* [REQUISITOS DA TAREFA] Copie fielmente o trecho do texto abaixo sobre educação musical no Brasil e na Alemanha, começando em "Sob diferentes aspectos, assim, a" e indo até "e no interamericanismo.", inclusive.

Compreende-se, assim que a discussão relativa a uma renovação segundo orientação teórico-cultural da pequisa do Canto Gregoriano - e da pedagogia Ward com êle relacionada - estivesse representada já no início dos trabalhos do Leichlinger Forum, assim como a do resgate da música sacra brasileira do passado coro-orquestral do século XIX na primeira Semana de Música Alemã-Brasileira. As atividades e as reflexões educativo-musicais deram sequência assim  aos debates do simpósio levado a efeito em São Paulo e, em particular, à sessão que se seguiu em Petrópolis. (Veja) Questões de Educação Musical haviam sido discutidas no contexto de relações entre a prática musical de igrejas e a política cultural, tanto no Brasil como na Alemanha, aqui em conferência de Hans Lonnendonker  (1920-2007) da Escola Superior de Música Saarbrücken, considerando-se, em particular, o movimento coral e coros infantís.


Em Petrópolis, aspectos relativos a coros infantís e juvenís e à inserção dos Canarinhos no movimento internacional de coros de meninos na situação de mudança da prática musical litúrgica tinham sido tratados em particular pelo Frei José Luís Prim O.F.M. (1935-2013). (Veja)


A prática coral da Escola de Leichlingen desenvolveu-se assim em continuidade às reflexões e tendências dessas atividades internacionais relacionadas com o Brasil, inserindo-se ao mesmo tempo nas discussões relativas à prática coral no ensino musical da Alemanha e que então se manifestavam em publicações especializadas.


Além do mais, a direção da Kantorei de Leichlingen distinguia-se pela sua orientação musicológica, que levara à redescoberta de obras de compositor caído em esquecimento e que pertencia ao contexto de formação e de primeiras atividades de Martin Braunwieser (1901-1991), vulto da história do ensino musical e da formação de professores de música no Brasil e mentor dos trabalhos euro-brasileiros. (Veja)


Sob diferentes aspectos, assim, a orientação dos trabalhos adquirira uma orientação científica, não apenas no referente às Ciências da Educação e à Musicologia. Aqui, os elos mais estreitos eram com o Instituto de Musicologia da Universidade de Colonia. Vários musicólogos da Alemanha e do Exterior participaram das atividades de ensino e culturais da instituição, podendo-se aqui salientar Francisco Curt Lange (1903-1997) por garantir a inserção do debate sôbre o ensino e a formação musical na história e no desenvolvimento presente tanto musicológico como educativo nas Américas e no interamericanismo.

* [INFORMAÇÕES REGISTRADAS]
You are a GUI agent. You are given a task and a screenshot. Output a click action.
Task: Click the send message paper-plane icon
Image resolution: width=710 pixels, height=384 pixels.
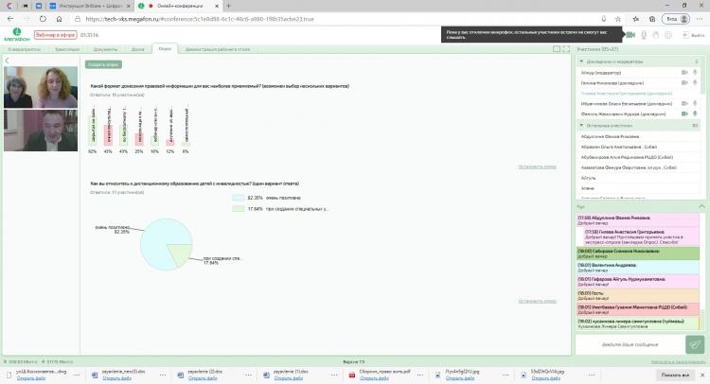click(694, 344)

--

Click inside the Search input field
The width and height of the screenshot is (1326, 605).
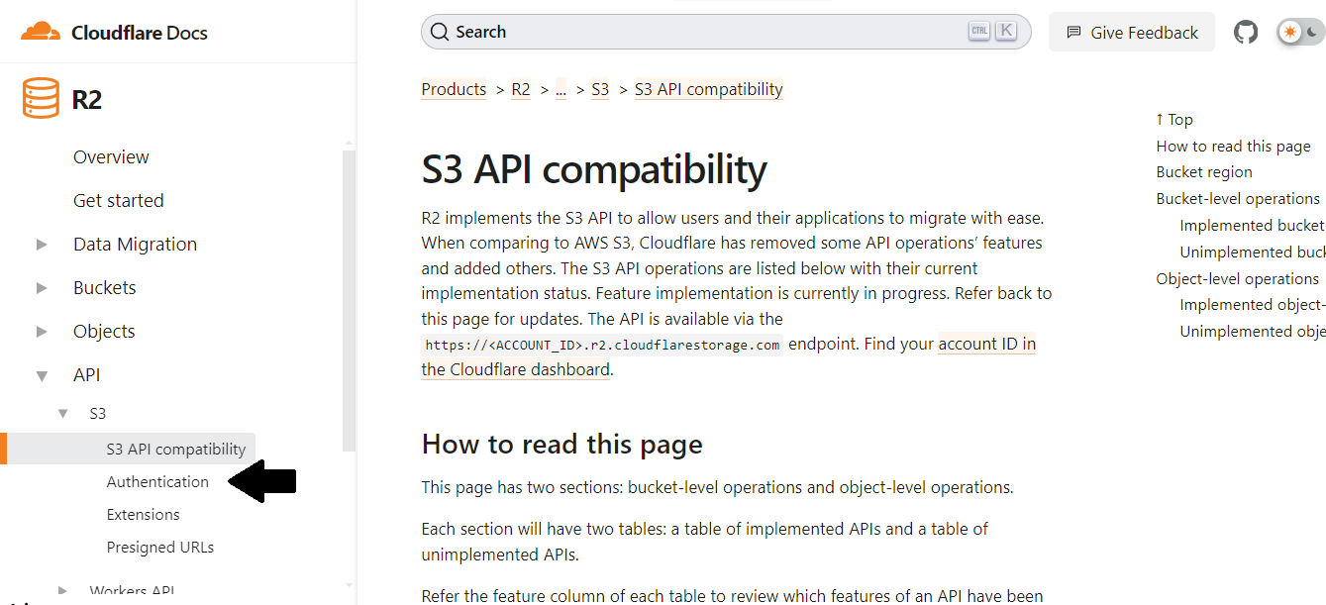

---

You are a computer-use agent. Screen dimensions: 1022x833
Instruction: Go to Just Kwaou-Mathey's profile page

* [RESPOSTA]
Sob diferentes aspectos, assim, a orientação dos trabalhos adquirira uma orientação científica, não apenas no referente às Ciências da Educação e à Musicologia. Aqui, os elos mais estreitos eram com o Instituto de Musicologia da Universidade de Colonia. Vários musicólogos da Alemanha e do Exterior participaram das atividades de ensino e culturais da instituição, podendo-se aqui salientar Francisco Curt Lange (1903-1997) por garantir a inserção do debate sôbre o ensino e a formação musical na história e no desenvolvimento presente tanto musicológico como educativo nas Américas e no interamericanismo.